Private Capital, Not Crony Government Housing Trust Funds, Should Finance Housing Markets

COMMENTARY Housing

Private Capital, Not Crony Government Housing Trust Funds, Should Finance Housing Markets

Dec 27, 2017 6 min read

Commentary By

John L. Ligon

Former Senior Policy Analyst and Research Manager

Norbert J. Michel, Ph.D. @norbertjmichel

Former Director, Center for Data Analysis

Until 2014, the Federal Housing Finance Agency kept these spigots shut off owing to the precarious financial condition of Fannie and Freddie. iStock

Recently, the House Financial Services Committee marked up a bill that would prevent Fannie Mae and Freddie Mac, under certain financial conditions, from funding two affordable-housing trust funds created by the Housing and Economic Recovery Act of 2008.

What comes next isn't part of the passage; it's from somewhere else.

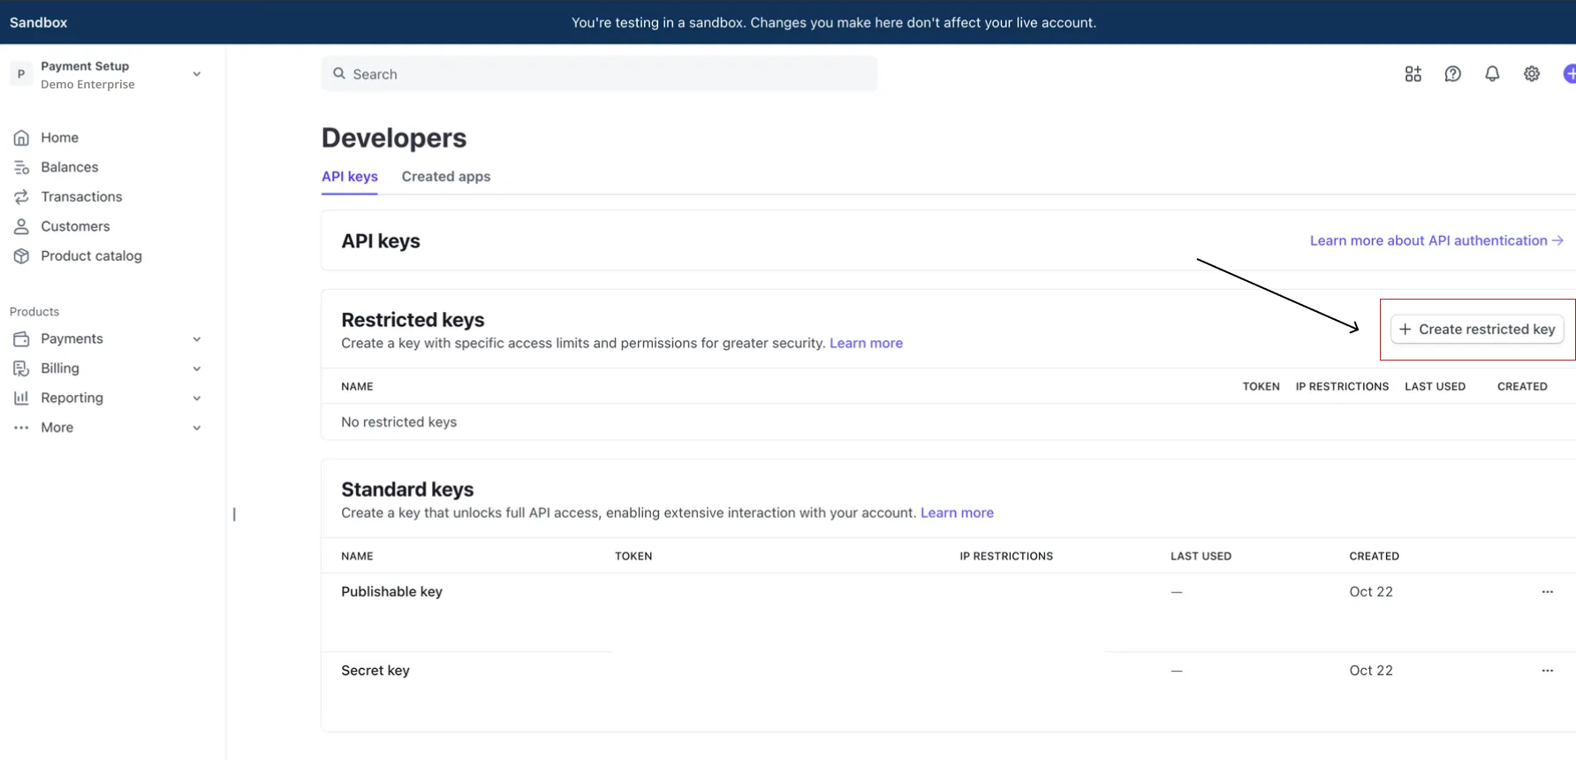Image resolution: width=1576 pixels, height=760 pixels.
Task: Open the Customers page
Action: click(75, 226)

Through that law, Congress authorized the Federal Housing Finance Agency to direct Fannie Mae and Freddie Mac to disburse a portion of their respective annual new business (mortgage) purchases into the affordable-housing funds, the Housing Trust Fund and the Capital Magnet Fund.

Until 2014, the Federal Housing Finance Agency kept these spigots shut off owing to the precarious financial condition of Fannie and Freddie. However, the agency reversed its policy stance in 2014, and Fannie Mae and Freddie Mac have since set aside approximately $837 million combined for all funds in 2015 and 2016.

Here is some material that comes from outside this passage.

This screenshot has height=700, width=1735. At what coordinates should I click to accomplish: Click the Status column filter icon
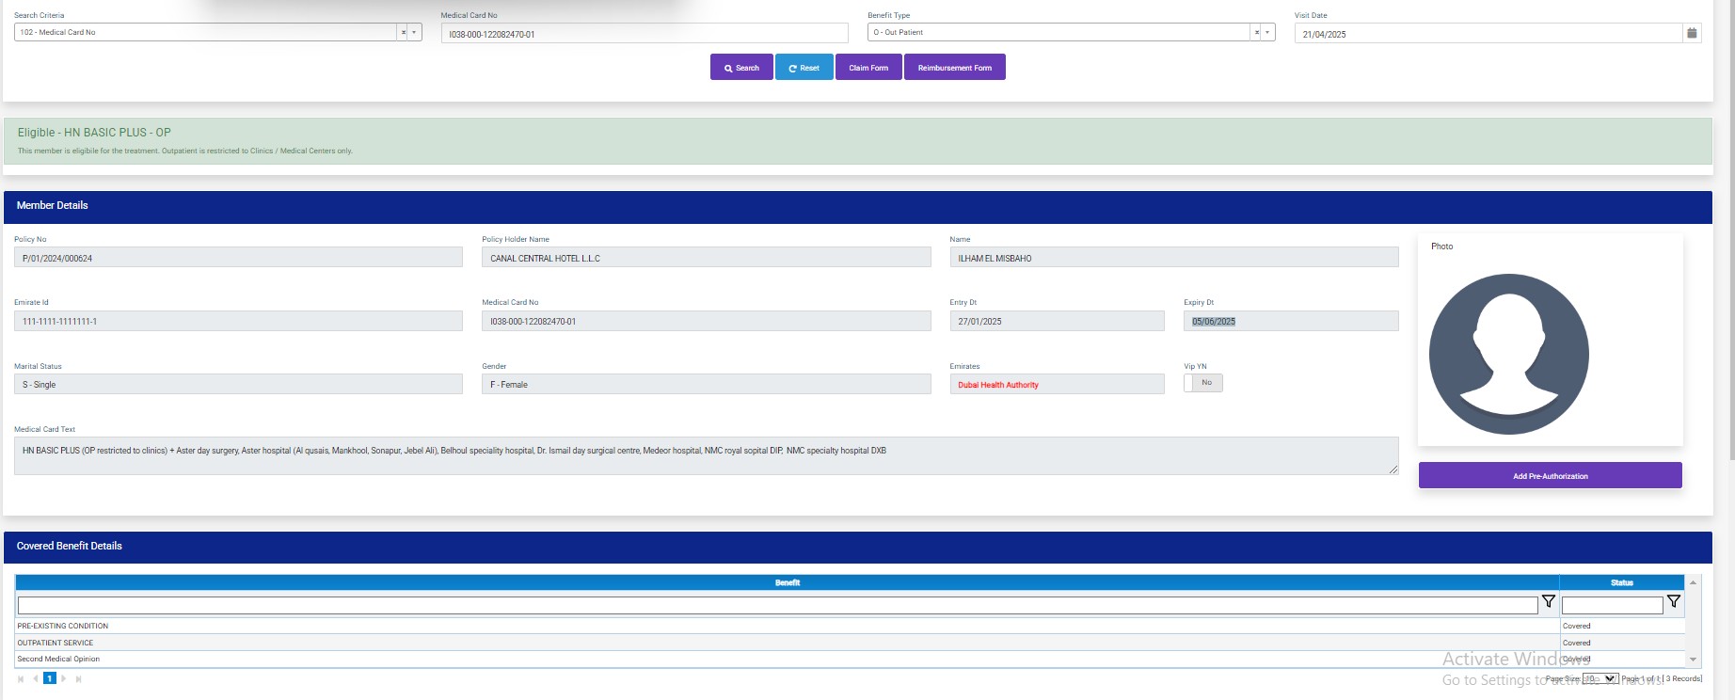point(1673,602)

The recent House Financial Services Committee bill, H.R. 4560, sponsored by Rep. French Hill, R-Ark., would ensure that Fannie Mae and Freddie Mac cover the full dividend payments set in their respective bailout terms with federal taxpayers before making any disbursements to these affordable-housing trust funds.

Short of abolishing the trust funds, this is the right policy while Fannie Mae and Freddie Mac remain wards of the federal government, and until Congress decides the fate of the two taxpayer-financed government-sponsored enterprises.

In any event, the affordable-housing trust funds are unnecessary, have enriched politically connected groups at taxpayers’ expense, and ultimately expand the government’s harmful interference in housing markets across the U.S.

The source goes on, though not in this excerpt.